L’évaluation des responsables scolaires ne devrait plus reposer uniquement sur la conformité administrative. Elle devrait également prendre en considération leur capacité à améliorer le fonctionnement de l’établissement, le climat scolaire, les pratiques pédagogiques et les résultats des élèves.

Une responsabilité collective

Le leadership scolaire ne concerne pas seulement le ministère chargé de l’Enseignement préuniversitaire. Il interpelle les autres départements responsables de l’éducation et de la formation, les inspections, les directions déconcentrées, les collectivités locales, les syndicats, les institutions de formation, les partenaires techniques et financiers, les organisations de la société civile, le secteur privé, les médias, les parents et les communautés.

Les enseignants doivent être considérés comme les premiers partenaires de la direction, et non comme de simples exécutants. Les parents doivent participer réellement à la vie de l’établissement. Les élèves eux-mêmes doivent pouvoir exprimer leurs préoccupations dans des cadres appropriés.

Quant aux partenaires au développement, ils gagneraient à inscrire davantage leurs interventions dans un cadre national cohérent, plutôt que de multiplier des projets isolés dont les acquis disparaissent souvent après la fin des financements.

Une attention particulière doit également être accordée à l’accès des femmes aux fonctions de direction ainsi qu’aux réalités des établissements ruraux, enclavés ou défavorisés. L’école guinéenne ne progressera pas en laissant de côté une partie de ses talents ou de son territoire.

Préparer les jeunes Guinéens au monde qui vient

L’école guinéenne ne doit pas seulement préparer les élèves à réussir des examens. Elle doit les aider à comprendre le monde, à résoudre des problèmes, à travailler avec les autres, à utiliser les technologies avec discernement et à devenir des citoyens responsables.

Nos jeunes devront affronter les transformations liées à l’intelligence artificielle, au marché du travail, au changement climatique, aux migrations, à la désinformation et à une compétition internationale toujours plus exigeante.

Ils auront besoin de connaissances solides, mais aussi d’esprit critique, de créativité, de discipline, d’autonomie et de valeurs.

Une telle transformation ne sera pas possible sans des responsables scolaires capables de porter une vision, de mobiliser leurs équipes et de faire de chaque établissement une véritable communauté d’apprentissage.

Le moment d’agir

Cette tribune n’est dirigée contre aucune personne ni aucune institution. Elle est un appel à la lucidité, à la responsabilité et à l’action collective.

Nous ne pouvons pas continuer à dénoncer la faiblesse des résultats tout en négligeant celles et ceux qui doivent conduire les établissements.

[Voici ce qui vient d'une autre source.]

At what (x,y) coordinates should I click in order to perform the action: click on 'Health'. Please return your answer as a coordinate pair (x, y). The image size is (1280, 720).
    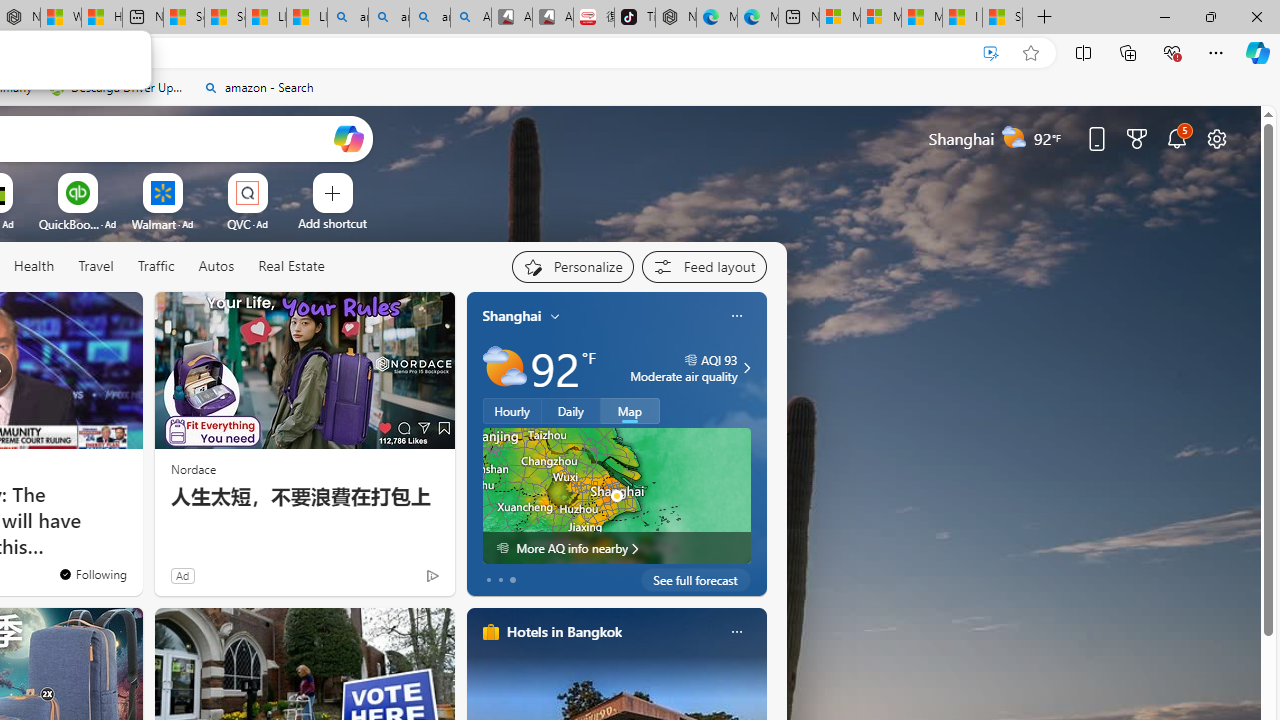
    Looking at the image, I should click on (33, 266).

Nous ne pouvons pas réclamer une école performante sans professionnaliser sa direction. Nous ne pouvons pas vouloir préparer les jeunes Guinéens aux défis du monde contemporain tout en maintenant des modes de gouvernance scolaire caduques.

Les infrastructures sont nécessaires. Les programmes sont indispensables. Les enseignants sont irremplaçables. Mais sans un directoire compétent, conséquent, intègre et orienté vers les apprentissages, ces investissements ne produiront jamais pleinement les résultats attendus.

Le véritable redressement de l’école guinéenne commencera lorsque chaque établissement sera dirigé par un professionnel préparé, soutenu, responsable et animé par une vision claire de la réussite de tous les enfants.

Le leadership scolaire n’est pas un sujet secondaire. Il est le maillon manquant de la réforme du système éducatif guinéen.